While the NPG Music Club shuttered in 2006, Prince re-launched it in spirit nine years later via Tidal – a Norwegian streaming service purchased by Jay-Z and a host of other artists. Much like the NPG Music Club, the site offers two ways to access Prince’s music: streaming (via subscription) and download (no subscription necessary).

The Tidal store also offers FLAC (lossless quality audio) downloads of NPG Music Club-era albums that were originally released as lower quality, compressed audio MP3. The FLAC library also includes out-of-print Prince albums (including 20ten, Indigo Nights, and The Rainbow Children) plus new tracks that Prince gave exclusively to Tidal (Piano & a Microphone tour versions of “Black Sweat," “Joy in Repetition” and a rousing, rearranged medley of “Little Red Corvette" / "Dirty Mind”).  For fans that can’t wait to have CD-quality versions of these essential Prince tracks, the Tidal store provides immediate gratification.

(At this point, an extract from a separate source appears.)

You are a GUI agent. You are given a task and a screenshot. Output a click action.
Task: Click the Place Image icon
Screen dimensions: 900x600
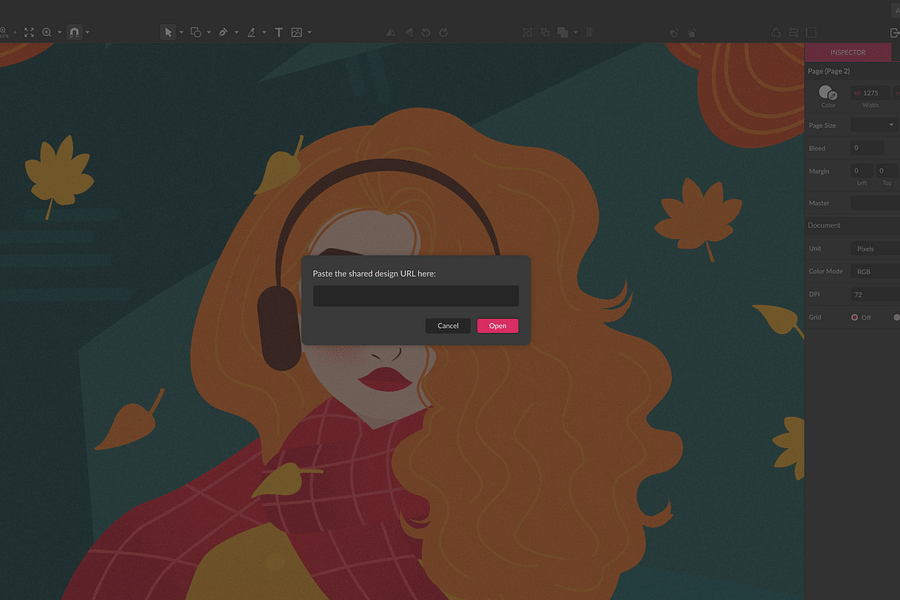point(298,32)
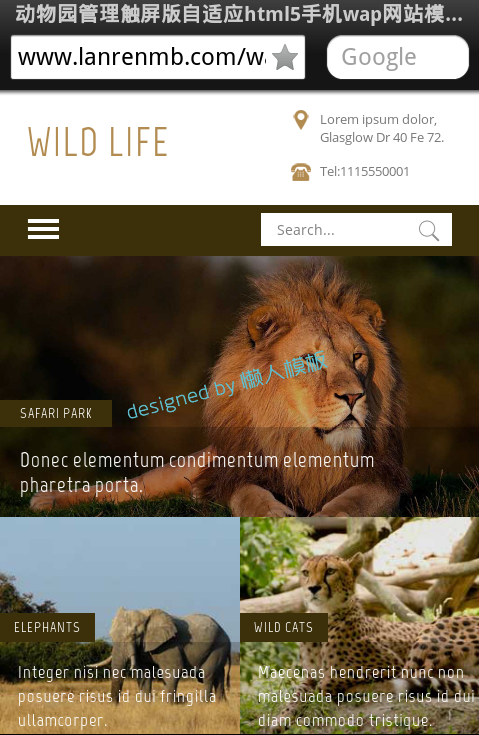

It is assumed “Free Urself” was recorded at Paisley Park early in 2015. It was released to Tidal as a stream on Sept. 28, 2015 before going on sale two days later on iTunes and Tidal. According to PrinceVault, Judith Hill likely provides backing vocals. Prince played the song regularly on the 2016 Piano & a Microphone tour, and based on the quality of the four tracks from that tour currently on Tidal, entire shows are recorded and will hopefully make their way to the public someday.

Life is what you make it; be the best that you can be,” Prince sings as he passes the torch, “Now’s the time, take your place in history.”